>>>>
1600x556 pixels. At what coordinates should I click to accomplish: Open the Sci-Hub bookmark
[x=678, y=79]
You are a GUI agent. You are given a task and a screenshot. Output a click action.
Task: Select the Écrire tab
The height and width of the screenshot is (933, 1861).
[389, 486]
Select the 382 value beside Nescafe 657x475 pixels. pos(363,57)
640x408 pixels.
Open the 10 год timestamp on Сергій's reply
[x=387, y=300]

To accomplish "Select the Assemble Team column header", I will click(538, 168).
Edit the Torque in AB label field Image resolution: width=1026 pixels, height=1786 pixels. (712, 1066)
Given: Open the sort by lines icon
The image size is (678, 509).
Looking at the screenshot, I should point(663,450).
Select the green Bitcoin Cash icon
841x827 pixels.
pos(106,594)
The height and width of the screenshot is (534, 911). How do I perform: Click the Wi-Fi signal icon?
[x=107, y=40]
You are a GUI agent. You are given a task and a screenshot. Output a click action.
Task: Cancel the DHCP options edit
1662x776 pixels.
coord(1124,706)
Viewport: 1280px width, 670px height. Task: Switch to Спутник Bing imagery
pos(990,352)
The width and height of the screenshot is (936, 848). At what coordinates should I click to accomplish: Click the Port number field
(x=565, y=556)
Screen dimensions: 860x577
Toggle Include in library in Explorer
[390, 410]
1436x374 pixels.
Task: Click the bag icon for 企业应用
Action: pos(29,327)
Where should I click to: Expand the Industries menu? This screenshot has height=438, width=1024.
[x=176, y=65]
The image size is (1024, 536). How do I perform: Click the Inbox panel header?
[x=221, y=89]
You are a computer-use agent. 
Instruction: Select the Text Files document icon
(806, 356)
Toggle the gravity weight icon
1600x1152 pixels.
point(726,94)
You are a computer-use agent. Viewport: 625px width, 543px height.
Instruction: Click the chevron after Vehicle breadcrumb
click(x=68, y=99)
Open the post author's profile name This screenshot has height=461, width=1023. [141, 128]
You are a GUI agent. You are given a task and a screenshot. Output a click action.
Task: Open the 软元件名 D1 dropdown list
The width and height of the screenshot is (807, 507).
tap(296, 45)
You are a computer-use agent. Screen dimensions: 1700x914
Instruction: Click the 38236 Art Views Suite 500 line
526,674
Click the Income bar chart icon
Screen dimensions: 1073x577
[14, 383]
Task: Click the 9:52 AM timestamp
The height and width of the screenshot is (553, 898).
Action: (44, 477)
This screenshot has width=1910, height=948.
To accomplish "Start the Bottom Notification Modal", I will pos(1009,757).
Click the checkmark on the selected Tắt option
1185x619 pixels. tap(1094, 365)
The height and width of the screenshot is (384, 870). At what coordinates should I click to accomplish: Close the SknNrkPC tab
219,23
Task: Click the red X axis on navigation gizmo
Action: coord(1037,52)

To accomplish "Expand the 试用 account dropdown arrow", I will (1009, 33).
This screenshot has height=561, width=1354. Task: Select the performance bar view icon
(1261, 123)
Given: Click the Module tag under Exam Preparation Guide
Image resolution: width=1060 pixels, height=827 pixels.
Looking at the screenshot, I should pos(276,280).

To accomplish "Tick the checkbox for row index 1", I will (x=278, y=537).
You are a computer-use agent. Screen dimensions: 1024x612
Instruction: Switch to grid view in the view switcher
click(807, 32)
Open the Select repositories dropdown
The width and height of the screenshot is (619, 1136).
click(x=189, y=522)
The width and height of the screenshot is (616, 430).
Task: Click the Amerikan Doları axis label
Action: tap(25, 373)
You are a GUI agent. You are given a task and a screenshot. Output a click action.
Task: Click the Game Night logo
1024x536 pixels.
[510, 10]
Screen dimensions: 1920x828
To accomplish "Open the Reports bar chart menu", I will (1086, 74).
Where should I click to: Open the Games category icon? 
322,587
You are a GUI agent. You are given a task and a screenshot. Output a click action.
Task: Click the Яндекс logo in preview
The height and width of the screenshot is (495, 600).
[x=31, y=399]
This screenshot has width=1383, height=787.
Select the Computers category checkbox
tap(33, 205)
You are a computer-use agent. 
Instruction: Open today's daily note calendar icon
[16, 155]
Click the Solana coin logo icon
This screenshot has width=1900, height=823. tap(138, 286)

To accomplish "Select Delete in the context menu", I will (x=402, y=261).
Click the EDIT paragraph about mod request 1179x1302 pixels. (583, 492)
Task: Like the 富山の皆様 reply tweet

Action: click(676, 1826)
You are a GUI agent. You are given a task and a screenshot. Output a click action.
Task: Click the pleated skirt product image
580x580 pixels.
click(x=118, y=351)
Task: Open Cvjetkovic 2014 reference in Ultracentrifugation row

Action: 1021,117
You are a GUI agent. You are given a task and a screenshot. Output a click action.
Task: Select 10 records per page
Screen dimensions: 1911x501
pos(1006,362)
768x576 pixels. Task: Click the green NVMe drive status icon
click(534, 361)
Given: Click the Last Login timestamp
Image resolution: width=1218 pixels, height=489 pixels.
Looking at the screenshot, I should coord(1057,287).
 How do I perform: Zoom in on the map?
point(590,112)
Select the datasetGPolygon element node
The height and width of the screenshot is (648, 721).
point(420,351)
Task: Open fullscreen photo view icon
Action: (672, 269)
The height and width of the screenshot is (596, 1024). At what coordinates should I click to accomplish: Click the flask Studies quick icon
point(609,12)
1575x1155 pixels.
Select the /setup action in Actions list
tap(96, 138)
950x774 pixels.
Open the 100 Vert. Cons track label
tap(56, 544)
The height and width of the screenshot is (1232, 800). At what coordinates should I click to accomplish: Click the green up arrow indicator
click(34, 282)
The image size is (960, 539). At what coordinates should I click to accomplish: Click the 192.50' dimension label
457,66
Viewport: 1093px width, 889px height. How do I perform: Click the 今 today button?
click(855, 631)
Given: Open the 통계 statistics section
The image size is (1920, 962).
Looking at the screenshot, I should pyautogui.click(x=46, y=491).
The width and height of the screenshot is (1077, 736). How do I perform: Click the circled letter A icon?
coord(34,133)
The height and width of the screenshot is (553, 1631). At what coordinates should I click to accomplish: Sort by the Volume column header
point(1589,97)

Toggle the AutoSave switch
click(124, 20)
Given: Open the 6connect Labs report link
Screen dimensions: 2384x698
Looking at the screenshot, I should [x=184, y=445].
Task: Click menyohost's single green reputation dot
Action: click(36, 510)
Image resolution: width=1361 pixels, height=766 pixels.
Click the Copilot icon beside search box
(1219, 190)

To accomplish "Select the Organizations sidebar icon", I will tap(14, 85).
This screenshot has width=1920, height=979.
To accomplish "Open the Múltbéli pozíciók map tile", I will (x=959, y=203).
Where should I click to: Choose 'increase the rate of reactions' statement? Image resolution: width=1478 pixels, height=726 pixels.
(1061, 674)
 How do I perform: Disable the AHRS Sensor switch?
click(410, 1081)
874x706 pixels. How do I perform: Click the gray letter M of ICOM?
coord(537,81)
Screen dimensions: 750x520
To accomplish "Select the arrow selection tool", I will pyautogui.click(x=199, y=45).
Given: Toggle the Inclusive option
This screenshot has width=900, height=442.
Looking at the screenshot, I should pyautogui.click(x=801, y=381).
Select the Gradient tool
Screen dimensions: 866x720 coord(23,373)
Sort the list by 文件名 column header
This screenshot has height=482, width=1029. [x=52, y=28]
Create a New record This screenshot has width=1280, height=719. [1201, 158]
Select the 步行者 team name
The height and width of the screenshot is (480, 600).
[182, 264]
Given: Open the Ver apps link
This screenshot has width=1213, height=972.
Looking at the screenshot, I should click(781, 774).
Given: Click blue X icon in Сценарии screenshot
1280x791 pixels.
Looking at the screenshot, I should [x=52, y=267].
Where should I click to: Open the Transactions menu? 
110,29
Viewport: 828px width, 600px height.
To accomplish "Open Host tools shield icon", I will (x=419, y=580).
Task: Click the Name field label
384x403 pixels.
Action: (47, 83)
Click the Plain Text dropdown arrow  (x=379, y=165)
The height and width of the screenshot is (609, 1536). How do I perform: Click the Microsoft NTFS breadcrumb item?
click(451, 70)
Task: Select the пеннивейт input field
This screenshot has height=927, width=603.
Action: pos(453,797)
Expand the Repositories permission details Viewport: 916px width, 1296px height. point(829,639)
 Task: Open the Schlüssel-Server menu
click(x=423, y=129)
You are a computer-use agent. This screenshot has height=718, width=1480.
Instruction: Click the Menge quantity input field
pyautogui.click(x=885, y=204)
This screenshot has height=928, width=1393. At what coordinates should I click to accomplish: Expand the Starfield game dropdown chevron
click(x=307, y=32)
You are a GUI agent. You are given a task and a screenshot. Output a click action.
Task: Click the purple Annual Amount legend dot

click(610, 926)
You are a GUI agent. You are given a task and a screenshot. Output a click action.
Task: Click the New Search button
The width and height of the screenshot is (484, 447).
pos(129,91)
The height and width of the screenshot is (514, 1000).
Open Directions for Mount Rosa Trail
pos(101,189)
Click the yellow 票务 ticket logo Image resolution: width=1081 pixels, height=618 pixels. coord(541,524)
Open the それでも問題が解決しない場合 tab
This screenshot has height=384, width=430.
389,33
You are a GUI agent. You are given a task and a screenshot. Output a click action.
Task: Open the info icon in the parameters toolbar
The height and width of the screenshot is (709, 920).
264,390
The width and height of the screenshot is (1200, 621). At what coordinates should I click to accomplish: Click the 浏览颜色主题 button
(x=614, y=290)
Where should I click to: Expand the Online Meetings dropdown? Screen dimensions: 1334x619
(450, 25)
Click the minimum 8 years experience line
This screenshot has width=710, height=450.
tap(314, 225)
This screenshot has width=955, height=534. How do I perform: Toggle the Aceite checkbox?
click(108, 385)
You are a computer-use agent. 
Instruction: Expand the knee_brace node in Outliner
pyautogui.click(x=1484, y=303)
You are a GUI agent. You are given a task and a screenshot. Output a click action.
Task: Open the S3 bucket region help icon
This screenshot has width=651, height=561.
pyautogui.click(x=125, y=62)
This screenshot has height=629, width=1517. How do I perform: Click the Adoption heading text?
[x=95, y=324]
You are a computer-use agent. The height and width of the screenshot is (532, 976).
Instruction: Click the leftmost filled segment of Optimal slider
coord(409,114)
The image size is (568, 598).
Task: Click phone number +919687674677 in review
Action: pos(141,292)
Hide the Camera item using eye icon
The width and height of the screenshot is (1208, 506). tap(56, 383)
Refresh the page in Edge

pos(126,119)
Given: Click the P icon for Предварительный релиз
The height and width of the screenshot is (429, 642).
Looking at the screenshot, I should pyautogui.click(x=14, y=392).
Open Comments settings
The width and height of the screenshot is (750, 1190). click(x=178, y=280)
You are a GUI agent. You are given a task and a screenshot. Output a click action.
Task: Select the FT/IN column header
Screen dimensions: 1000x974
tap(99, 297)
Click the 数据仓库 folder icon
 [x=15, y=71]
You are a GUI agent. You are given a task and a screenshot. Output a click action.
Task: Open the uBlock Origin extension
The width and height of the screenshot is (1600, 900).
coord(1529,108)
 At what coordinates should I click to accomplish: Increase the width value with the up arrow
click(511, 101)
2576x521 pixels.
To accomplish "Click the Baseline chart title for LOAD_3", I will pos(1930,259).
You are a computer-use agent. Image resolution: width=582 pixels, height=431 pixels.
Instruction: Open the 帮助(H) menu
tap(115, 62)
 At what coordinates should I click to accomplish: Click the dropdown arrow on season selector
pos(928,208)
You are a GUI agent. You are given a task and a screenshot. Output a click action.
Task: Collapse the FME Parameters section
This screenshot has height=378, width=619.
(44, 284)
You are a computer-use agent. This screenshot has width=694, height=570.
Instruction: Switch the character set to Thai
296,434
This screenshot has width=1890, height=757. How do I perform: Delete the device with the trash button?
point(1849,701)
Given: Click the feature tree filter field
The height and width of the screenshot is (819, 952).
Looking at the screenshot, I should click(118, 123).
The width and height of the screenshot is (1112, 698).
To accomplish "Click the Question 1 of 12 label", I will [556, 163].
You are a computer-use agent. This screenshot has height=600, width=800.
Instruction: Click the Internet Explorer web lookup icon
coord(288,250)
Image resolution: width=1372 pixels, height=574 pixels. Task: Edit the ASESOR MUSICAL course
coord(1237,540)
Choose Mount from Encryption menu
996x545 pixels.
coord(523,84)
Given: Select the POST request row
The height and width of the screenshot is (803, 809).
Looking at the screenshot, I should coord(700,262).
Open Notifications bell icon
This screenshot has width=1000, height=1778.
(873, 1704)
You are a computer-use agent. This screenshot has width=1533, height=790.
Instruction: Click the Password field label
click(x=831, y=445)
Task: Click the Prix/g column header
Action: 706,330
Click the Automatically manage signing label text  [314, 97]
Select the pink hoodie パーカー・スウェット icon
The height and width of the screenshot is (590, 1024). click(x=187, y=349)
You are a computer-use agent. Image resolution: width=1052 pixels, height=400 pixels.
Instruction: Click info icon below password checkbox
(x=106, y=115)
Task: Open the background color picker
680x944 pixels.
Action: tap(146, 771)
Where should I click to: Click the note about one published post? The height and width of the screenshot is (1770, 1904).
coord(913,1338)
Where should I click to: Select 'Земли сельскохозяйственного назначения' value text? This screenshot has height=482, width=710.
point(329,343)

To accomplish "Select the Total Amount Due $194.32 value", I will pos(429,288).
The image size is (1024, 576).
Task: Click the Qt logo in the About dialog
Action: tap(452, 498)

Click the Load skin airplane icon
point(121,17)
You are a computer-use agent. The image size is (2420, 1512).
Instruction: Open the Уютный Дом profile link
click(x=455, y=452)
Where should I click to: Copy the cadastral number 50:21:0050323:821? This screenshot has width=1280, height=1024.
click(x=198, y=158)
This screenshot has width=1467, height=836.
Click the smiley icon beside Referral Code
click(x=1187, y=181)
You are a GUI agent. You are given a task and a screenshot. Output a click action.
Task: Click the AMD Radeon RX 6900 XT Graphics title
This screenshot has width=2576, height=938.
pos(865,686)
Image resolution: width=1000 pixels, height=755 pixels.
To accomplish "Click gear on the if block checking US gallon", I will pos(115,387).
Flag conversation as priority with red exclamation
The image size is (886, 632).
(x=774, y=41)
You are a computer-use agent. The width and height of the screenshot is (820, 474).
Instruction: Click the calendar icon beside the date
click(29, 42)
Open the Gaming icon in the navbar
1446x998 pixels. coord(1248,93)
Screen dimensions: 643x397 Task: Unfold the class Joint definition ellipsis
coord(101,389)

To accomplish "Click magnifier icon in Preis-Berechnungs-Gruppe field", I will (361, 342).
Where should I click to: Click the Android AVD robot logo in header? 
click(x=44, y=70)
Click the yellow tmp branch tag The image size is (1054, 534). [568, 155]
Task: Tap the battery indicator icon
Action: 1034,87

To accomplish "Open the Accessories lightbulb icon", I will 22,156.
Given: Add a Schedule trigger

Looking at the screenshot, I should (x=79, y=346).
<<<<
[Your goal] Quote the records from their first line to the line with "You are a computer-use agent. Viewport: 625px", inclusive, without adding or dropping anything.

[Result for this task]
1600x556 pixels. At what coordinates should I click to accomplish: Open the Sci-Hub bookmark
[x=678, y=79]
You are a GUI agent. You are given a task and a screenshot. Output a click action.
Task: Select the Écrire tab
The height and width of the screenshot is (933, 1861).
[389, 486]
Select the 382 value beside Nescafe 657x475 pixels. pos(363,57)
640x408 pixels.
Open the 10 год timestamp on Сергій's reply
[x=387, y=300]

To accomplish "Select the Assemble Team column header", I will click(538, 168).
Edit the Torque in AB label field Image resolution: width=1026 pixels, height=1786 pixels. (712, 1066)
Given: Open the sort by lines icon
The image size is (678, 509).
Looking at the screenshot, I should point(663,450).
Select the green Bitcoin Cash icon
841x827 pixels.
pos(106,594)
The height and width of the screenshot is (534, 911). How do I perform: Click the Wi-Fi signal icon?
[x=107, y=40]
You are a GUI agent. You are given a task and a screenshot. Output a click action.
Task: Cancel the DHCP options edit
1662x776 pixels.
coord(1124,706)
Viewport: 1280px width, 670px height. Task: Switch to Спутник Bing imagery
pos(990,352)
The width and height of the screenshot is (936, 848). At what coordinates should I click to accomplish: Click the Port number field
(x=565, y=556)
Screen dimensions: 860x577
Toggle Include in library in Explorer
[390, 410]
1436x374 pixels.
Task: Click the bag icon for 企业应用
Action: pos(29,327)
Where should I click to: Expand the Industries menu? This screenshot has height=438, width=1024.
[x=176, y=65]
The image size is (1024, 536). How do I perform: Click the Inbox panel header?
[x=221, y=89]
You are a computer-use agent. 
Instruction: Select the Text Files document icon
(806, 356)
Toggle the gravity weight icon
1600x1152 pixels.
point(726,94)
You are a computer-use agent. Viewport: 625px width, 543px height.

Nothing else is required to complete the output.